たまたま昨日、話のネタに持って行ったものですが、どこだったかな…。
(バッグの中を探す)
あった。これ横浜市長時代の僕の給与明細のコピー。この時は、給与カット
が重なって月給は、差し引き支給額45万2149円です。だれも横浜市長が45万円の給料でやっているなんて知らないと思います。
 


横浜市長時代の給与明細書コピー

 
本来なら支給額はもっと多いですよね?当時は満額なら110万円くらいでしょうか?

そうそう、カットにカットを重ねているっていう。

それなのに、職員の定期代の支給を1ヶ月から半年一括に変更したことでその差額を返却するよう求める裁判を市職員に起こされ、そして捏造記事の名誉棄損。こういった裁判にかかる費用は自費ですよね

そうです。そうした嫌がらせ裁判を起こされても、嘘捏造を書かれたことに対して私が訴えた裁判も全て自費です。因みに、週刊誌を訴えた裁判だけで自腹で700万円の弁護士費用を払っています。
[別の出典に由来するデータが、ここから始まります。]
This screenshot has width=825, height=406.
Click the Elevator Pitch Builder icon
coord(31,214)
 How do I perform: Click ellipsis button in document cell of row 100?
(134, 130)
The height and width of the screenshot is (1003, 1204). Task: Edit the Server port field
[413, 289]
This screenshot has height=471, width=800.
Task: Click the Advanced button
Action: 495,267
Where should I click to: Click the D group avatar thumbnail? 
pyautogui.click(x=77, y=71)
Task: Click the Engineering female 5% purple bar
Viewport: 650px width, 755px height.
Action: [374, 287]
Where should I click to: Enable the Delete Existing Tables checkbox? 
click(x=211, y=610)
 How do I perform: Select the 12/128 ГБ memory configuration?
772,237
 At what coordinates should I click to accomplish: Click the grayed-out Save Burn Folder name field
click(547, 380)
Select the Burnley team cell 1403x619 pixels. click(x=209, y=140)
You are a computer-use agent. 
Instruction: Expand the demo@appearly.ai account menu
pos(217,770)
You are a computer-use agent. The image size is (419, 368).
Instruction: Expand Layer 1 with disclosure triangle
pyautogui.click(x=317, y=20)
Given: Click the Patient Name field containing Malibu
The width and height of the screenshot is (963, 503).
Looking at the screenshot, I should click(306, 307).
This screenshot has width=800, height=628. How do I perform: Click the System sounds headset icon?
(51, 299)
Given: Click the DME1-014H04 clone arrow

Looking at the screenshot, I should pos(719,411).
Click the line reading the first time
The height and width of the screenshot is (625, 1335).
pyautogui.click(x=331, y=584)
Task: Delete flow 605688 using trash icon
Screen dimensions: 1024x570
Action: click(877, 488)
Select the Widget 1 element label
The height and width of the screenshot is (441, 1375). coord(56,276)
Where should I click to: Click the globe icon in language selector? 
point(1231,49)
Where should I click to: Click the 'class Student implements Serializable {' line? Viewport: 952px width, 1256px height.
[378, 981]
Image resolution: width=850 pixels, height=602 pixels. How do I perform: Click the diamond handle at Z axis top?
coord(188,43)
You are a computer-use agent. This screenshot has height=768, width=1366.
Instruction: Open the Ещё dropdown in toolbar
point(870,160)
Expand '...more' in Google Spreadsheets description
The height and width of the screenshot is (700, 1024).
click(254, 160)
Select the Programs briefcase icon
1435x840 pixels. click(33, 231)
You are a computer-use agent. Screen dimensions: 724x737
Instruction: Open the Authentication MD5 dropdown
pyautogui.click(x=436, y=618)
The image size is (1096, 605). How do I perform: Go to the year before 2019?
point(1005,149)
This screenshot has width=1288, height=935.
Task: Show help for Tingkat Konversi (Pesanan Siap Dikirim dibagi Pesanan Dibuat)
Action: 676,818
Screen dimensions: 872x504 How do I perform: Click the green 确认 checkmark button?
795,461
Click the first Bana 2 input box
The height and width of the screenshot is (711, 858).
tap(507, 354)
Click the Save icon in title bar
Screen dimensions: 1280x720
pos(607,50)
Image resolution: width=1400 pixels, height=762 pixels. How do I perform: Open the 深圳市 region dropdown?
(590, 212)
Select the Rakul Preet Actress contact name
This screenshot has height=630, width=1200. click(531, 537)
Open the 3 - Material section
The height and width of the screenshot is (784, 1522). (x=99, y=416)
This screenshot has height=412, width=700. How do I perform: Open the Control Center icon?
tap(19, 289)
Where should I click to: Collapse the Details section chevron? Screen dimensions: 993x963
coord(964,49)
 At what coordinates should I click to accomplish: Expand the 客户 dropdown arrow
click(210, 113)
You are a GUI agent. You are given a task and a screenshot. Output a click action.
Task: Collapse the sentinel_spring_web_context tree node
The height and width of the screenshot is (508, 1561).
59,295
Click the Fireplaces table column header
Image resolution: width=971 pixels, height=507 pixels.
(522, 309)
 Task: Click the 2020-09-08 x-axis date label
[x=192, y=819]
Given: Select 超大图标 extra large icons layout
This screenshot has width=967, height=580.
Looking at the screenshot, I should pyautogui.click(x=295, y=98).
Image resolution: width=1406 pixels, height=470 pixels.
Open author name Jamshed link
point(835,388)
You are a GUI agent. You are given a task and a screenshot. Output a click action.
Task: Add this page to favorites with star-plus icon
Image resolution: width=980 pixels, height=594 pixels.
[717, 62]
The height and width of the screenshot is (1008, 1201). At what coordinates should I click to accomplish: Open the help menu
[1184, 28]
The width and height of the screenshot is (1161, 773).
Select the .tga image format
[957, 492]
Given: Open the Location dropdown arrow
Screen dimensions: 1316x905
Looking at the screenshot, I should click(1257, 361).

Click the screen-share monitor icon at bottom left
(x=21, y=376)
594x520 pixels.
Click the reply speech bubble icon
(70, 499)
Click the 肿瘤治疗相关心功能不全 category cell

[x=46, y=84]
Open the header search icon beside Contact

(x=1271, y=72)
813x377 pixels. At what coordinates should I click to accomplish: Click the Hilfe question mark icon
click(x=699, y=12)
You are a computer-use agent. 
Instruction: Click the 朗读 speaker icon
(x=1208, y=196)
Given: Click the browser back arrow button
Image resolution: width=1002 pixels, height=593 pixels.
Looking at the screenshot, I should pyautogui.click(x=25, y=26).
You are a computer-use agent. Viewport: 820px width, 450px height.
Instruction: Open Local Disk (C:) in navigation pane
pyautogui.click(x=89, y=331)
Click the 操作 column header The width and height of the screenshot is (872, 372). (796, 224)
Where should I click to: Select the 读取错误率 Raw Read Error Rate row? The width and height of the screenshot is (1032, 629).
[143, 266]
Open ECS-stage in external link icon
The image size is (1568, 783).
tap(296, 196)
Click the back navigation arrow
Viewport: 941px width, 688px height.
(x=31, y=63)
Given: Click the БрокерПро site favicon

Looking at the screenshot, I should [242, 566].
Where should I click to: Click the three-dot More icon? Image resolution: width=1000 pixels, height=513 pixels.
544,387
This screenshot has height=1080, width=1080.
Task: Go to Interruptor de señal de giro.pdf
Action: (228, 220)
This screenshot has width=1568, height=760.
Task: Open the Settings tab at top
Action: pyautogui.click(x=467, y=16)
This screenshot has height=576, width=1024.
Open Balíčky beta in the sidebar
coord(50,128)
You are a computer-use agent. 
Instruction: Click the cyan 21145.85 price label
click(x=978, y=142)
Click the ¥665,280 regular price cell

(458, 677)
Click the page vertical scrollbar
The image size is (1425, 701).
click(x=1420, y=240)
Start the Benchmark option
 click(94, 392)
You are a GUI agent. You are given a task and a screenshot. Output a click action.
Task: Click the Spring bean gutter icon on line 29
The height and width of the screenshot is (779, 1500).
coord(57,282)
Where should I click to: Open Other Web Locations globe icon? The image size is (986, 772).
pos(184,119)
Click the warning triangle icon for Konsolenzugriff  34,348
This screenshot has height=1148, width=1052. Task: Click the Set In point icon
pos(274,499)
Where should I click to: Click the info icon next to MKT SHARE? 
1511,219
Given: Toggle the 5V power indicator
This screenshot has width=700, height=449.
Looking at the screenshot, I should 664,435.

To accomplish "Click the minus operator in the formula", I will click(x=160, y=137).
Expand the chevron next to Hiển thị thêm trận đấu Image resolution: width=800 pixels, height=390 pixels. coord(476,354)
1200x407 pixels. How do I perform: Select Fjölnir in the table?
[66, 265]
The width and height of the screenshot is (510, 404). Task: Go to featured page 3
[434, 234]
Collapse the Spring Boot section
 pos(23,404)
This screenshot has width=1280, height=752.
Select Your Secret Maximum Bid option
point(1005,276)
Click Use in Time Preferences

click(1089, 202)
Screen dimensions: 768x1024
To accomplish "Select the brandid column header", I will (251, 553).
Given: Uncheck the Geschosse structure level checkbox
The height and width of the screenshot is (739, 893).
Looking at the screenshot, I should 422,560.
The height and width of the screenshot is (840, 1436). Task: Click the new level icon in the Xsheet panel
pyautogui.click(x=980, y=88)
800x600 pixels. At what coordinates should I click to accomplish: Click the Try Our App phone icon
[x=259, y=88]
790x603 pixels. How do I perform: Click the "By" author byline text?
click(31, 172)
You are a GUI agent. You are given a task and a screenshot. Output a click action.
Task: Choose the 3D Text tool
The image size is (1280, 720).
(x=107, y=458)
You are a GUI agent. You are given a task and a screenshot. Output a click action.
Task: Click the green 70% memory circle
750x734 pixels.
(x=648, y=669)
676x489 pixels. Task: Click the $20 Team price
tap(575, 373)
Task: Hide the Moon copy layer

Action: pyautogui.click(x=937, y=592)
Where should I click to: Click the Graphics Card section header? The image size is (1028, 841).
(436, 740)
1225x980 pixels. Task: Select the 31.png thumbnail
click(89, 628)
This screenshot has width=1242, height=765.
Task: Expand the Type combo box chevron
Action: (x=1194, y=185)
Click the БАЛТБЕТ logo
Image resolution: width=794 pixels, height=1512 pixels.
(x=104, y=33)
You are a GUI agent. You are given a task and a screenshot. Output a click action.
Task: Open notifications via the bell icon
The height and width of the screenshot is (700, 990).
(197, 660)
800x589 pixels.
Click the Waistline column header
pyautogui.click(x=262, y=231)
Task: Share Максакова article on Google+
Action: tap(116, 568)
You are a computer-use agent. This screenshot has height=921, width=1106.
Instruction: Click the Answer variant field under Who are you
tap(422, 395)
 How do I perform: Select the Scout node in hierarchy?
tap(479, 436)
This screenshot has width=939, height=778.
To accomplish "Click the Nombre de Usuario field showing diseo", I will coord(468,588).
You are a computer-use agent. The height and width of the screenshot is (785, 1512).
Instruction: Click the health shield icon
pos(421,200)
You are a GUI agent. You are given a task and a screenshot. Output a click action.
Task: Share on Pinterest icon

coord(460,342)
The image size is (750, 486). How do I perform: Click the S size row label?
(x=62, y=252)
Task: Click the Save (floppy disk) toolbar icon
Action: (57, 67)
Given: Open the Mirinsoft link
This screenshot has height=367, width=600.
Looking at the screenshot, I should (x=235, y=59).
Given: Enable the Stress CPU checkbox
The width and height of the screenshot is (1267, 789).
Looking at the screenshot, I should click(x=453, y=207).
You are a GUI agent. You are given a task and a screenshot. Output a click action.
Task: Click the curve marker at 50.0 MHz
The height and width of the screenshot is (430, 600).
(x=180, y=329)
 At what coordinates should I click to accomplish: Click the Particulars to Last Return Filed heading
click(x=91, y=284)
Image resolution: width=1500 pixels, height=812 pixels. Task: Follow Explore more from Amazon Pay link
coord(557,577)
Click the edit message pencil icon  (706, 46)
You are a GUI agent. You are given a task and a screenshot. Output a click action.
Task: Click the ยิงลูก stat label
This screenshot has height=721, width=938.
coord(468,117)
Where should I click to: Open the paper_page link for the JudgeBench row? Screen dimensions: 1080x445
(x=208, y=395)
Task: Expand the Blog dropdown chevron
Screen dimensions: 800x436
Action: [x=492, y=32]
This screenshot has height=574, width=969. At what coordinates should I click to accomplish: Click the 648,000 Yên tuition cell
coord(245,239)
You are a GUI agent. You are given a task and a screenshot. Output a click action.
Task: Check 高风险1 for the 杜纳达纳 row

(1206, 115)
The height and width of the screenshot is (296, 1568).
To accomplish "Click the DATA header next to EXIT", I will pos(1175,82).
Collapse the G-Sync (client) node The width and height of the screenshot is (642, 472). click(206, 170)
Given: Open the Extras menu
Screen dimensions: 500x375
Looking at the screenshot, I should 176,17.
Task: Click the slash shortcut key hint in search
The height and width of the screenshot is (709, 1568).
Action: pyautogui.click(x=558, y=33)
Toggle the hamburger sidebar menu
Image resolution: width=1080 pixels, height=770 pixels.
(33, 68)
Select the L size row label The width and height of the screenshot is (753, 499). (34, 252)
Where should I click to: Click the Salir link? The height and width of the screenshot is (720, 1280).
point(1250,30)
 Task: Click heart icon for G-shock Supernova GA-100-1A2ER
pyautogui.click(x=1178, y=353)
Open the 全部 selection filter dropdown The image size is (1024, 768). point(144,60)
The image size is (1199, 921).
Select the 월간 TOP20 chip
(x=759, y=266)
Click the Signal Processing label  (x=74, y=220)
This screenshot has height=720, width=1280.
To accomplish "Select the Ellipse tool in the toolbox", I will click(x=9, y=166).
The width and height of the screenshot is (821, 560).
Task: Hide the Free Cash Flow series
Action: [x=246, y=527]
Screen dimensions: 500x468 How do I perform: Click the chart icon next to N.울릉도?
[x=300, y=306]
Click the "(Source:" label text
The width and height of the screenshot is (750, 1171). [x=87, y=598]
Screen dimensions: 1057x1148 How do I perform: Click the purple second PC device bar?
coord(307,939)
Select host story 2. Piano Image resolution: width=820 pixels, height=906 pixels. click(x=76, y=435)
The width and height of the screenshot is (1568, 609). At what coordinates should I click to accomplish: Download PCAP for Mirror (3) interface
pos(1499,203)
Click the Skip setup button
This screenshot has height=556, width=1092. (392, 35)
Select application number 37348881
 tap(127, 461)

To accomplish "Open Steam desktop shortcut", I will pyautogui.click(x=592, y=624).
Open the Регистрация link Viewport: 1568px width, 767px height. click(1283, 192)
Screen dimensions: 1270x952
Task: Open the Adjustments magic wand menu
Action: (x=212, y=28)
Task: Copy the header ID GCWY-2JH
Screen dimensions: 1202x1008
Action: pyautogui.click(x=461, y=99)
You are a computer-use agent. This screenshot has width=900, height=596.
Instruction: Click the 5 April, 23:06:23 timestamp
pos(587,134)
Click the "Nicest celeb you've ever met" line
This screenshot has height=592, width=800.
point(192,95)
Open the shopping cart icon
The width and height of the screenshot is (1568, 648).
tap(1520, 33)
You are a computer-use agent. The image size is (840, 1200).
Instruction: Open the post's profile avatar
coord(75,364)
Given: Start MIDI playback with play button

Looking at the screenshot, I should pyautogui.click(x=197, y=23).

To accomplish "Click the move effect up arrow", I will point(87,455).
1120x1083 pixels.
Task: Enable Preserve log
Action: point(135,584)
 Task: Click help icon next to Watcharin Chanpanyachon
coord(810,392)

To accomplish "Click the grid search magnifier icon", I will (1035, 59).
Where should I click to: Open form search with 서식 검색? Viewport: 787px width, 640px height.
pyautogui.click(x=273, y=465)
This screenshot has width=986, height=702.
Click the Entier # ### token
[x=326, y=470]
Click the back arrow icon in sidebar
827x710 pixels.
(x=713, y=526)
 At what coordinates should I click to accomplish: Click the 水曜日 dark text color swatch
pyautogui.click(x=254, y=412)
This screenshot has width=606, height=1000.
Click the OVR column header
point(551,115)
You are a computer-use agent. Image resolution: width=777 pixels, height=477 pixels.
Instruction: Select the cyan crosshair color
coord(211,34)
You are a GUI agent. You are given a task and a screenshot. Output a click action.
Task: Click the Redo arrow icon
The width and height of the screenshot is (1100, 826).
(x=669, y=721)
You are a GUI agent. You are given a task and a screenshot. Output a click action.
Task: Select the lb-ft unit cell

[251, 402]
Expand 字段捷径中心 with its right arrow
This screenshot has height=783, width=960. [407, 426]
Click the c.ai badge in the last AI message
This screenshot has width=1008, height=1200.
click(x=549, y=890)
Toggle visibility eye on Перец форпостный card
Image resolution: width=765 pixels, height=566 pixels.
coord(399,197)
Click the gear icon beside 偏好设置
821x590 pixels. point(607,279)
それはかなりキツいですね。退職金を含めてもトータルで考えると政治家の報酬としてはかなり低いと思います

「政治家の殺し方」の中で説明したから、退職金にからめて短い行数の中で言いたくないけれども、退職金は給料などとトータルで考える必要があります。そして、ありがたく感謝しながら使わせていただくっていうことにつきますね。

市長を辞めるとわかった時のご家族の反応はいかがでしたか

正式に発表する1週間前くらいに、女房に言いました。女房も最初はポカーンとしていました。市長公舎に入っていたから引越しもしなければならないわけですし。でも、ある意味どこかでホッとした、とは思いますよ。